One popular destination for Saskatonians in the 1960s was the Skyway Drive-In, which remained open until the mid-1970s and was located north of Circle Drive or at the SE quarter of Section 34, Twp. 28, Range 24, Meridian W3. Presently if it was still existing it would be just north of 44th Street between Faithfull Avenue and Northridge Drive.

Development of the Circle Drive ring road resulted in 42nd Street being renamed Circle Drive in the mid-1960s, though it is still common to hear longtime residents using the old name (and, by association, the Circle Drive Bridge to the east is often called the "42nd Street Bridge"). Despite being connected to a freeway, the old 42nd Street segment continues to be used as of 2015 as a commercial arterial road, with assorted strip malls and big box retailers.

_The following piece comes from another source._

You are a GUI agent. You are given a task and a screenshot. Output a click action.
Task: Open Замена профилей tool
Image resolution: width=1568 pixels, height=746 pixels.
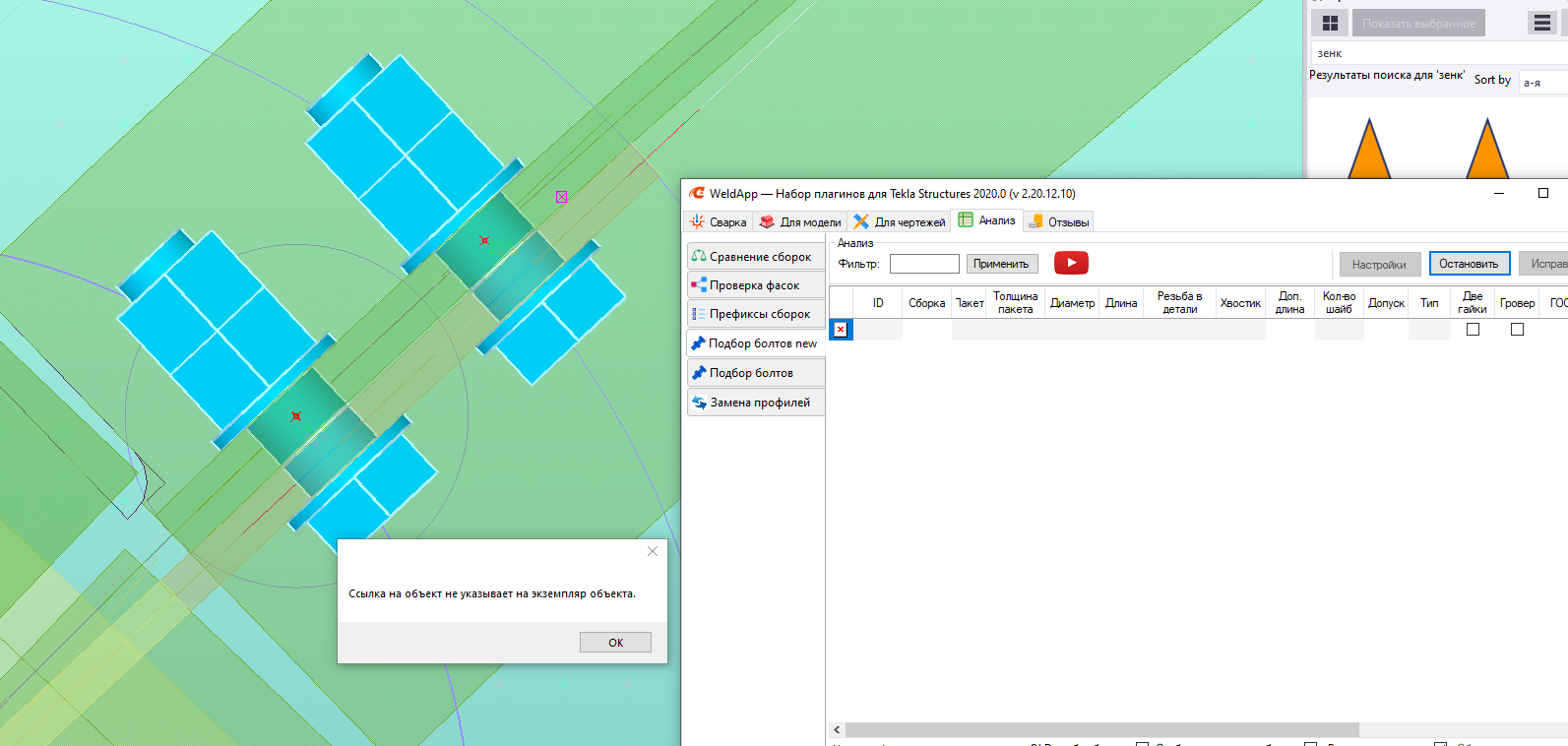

In the early 1980s, an attempt at purchasing the St. Louis Blues National Hockey League franchise included plans to develop a hockey arena in North Industrial, north of the Skyway Drive-In site. After the deal was rejected by NHL commissioners, plans for the new arena also stalled; eventually another site in nearby Agri-Place was chosen and Saskatchewan Place (now Credit Union Centre) was built.

==Shopping==

===River City Centre Mall===

River City Centre Mall was Saskatoon's first big box-format shopping centre. Located at Circle Drive and Millar Avenue, it sold for $22 Million in April 2006.

==Recycling==
SARCAN recycling in the North Industrial is located at 2327 Faithful Ave.

== Transportation ==
=== City Transit===
Saskatoon Transit runs several routes through the North Industrial area, with links to both residential areas and other industrial developments.